_Data to process_
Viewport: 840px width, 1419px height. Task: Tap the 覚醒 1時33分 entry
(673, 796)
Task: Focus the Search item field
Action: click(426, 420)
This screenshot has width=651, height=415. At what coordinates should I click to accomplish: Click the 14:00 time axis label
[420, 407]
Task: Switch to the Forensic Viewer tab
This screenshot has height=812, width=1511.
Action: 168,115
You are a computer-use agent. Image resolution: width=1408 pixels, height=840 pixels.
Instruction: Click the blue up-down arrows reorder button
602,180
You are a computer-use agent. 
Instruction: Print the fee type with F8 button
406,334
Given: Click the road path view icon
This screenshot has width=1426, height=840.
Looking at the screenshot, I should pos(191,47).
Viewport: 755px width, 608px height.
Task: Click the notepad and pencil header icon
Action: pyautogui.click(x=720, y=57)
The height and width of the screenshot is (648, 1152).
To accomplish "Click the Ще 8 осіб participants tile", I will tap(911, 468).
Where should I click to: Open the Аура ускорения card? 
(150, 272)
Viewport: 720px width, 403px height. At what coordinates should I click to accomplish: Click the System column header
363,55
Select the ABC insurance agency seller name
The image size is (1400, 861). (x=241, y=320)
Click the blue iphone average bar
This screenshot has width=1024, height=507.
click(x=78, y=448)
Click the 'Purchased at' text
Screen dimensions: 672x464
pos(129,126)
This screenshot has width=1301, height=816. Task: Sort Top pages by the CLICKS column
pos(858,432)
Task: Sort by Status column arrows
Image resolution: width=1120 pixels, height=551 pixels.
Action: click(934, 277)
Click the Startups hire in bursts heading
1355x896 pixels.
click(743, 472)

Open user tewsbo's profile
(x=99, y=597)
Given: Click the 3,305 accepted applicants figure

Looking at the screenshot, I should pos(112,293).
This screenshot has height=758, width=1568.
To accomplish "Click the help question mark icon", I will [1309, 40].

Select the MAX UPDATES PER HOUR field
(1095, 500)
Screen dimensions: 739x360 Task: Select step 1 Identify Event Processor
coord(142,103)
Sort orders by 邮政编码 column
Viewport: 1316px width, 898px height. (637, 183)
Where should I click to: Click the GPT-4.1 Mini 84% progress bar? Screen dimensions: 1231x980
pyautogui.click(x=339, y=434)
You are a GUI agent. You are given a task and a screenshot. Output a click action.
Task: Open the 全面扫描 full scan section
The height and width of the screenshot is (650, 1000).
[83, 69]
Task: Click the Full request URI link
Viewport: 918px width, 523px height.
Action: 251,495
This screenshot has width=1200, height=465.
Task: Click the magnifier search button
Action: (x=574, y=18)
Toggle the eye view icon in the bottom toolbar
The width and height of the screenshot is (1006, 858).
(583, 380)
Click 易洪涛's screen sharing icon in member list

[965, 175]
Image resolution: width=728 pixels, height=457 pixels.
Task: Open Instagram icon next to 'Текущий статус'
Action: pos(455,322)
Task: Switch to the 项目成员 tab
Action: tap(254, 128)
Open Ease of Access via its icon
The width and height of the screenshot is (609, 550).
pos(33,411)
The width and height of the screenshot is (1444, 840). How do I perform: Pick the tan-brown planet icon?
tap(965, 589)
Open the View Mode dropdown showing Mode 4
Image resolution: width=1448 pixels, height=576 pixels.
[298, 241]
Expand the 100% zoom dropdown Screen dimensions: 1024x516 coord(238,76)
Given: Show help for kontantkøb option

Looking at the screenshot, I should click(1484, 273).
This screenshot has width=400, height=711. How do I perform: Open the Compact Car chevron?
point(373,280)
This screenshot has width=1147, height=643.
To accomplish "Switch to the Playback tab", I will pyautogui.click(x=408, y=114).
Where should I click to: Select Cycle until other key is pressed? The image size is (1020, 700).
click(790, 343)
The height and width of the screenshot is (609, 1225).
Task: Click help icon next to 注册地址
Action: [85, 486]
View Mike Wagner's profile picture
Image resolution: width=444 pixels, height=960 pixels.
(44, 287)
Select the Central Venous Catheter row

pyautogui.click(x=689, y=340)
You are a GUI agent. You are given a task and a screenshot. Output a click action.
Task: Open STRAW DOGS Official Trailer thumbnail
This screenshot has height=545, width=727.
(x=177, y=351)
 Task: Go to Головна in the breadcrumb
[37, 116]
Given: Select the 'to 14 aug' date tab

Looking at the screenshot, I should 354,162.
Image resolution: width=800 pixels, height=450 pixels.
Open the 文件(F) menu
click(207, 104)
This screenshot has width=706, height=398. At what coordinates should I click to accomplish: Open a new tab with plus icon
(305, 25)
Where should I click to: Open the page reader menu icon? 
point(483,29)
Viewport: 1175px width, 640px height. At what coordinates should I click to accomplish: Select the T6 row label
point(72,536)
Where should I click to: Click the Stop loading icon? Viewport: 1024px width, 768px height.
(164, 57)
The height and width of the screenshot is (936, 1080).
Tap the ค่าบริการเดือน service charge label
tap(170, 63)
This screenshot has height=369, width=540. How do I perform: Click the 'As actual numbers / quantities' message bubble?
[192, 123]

_Directions_
Count lines, not occurrences. State how many lines of the entries contain the word "agent", and add nothing.

_Reply_
4